Count the lines in the listing below that contain the word "Open", and give only that number.
++++
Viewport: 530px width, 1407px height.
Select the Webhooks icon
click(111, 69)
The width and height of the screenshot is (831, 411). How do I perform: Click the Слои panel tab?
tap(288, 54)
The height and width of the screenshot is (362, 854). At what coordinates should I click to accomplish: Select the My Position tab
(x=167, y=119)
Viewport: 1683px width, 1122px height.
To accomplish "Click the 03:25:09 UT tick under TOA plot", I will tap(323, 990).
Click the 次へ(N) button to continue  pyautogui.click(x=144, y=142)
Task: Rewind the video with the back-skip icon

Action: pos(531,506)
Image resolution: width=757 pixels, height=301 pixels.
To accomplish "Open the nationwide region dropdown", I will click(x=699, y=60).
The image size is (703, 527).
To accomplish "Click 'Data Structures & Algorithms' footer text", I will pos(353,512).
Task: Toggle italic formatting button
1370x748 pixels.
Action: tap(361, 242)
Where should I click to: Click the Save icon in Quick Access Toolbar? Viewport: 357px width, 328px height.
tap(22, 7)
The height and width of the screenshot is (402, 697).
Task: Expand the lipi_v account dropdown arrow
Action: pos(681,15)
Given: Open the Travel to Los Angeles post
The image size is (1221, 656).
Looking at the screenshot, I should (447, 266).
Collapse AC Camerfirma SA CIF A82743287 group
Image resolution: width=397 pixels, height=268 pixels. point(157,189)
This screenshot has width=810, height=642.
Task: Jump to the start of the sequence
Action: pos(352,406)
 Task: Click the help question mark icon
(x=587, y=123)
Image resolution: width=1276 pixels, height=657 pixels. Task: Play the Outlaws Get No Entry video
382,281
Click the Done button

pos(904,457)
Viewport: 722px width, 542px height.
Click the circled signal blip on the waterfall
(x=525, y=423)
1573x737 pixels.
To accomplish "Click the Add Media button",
++++
**Written response**
2